Vatican City, Jul 3, 2015/ 06:26 am (CNA/EWTN News).- With a sister who is a Doctor of the Church and parents set to be canonized in October, Leonia Martin might be the fourth member of her household stated as a saint after her own cause for canonization was recently introduced.
The other day morning, Leonia's cause was officially opened by Bishop Jean-Claude Boulanger of Bayeux-Lisieux in the chapel of the Visitation Abbey at Caen, France, where Leonia invested the majority of her life and where she died. Mass was celebrated following the cause opening.
The intention to open her cause was initially revealed January 24, according to French daily La Croix. On April 25, a "acknowledgment" of her body was made-- a procedure which included opening her tomb to inspect the state of her remains.
With the opening of her cause, Leonia has actually now received the title "Servant of God" and is on the path toward beatification, the step in the sainthood procedure which precedes canonization.
The July 2 step comes at the conclusion of the preliminary phase of collecting all the historical files associated with her life.
The main opening of her cause signals that Bishop Boulanger has actually gotten the required nihil obstat, the main approval of the Catholic Church from the moral and doctrinal viewpoint given by the Churchgoers for the Causes of the Saints, which since February was still being waited on.

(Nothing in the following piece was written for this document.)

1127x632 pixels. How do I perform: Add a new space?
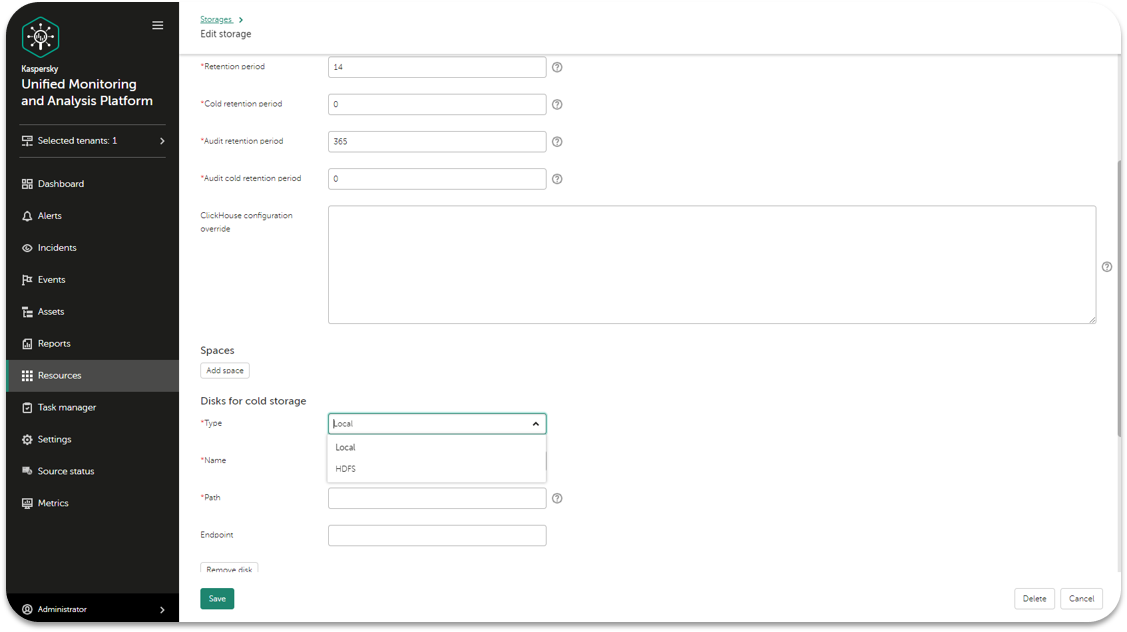(224, 369)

Leonia is the sis of St. Therese of Lisieux and the 3rd little girl of Blessed Louis and Zelia Martin, who are set to be the first couple ever to be canonized at the same event, which will certainly be held Oct. 18 in the Vatican.
The event will occur fewer than three weeks after the Oct. 1 feast of their little girl, and doctor of the Church, St. Therese of the Child Jesus.
In statements made to CNA in February, Carmelite Dad Antonio Sangalli, Leonia's postulator, stated that St. Therese's "hard" sister is on the path towards sainthood is a suggestion that holiness is call for everybody.
"Although she was eliminated 3 times from the convent, she accomplished her objective of becoming a religious, which reveals that if we persist, it is possible to do God's will," he said.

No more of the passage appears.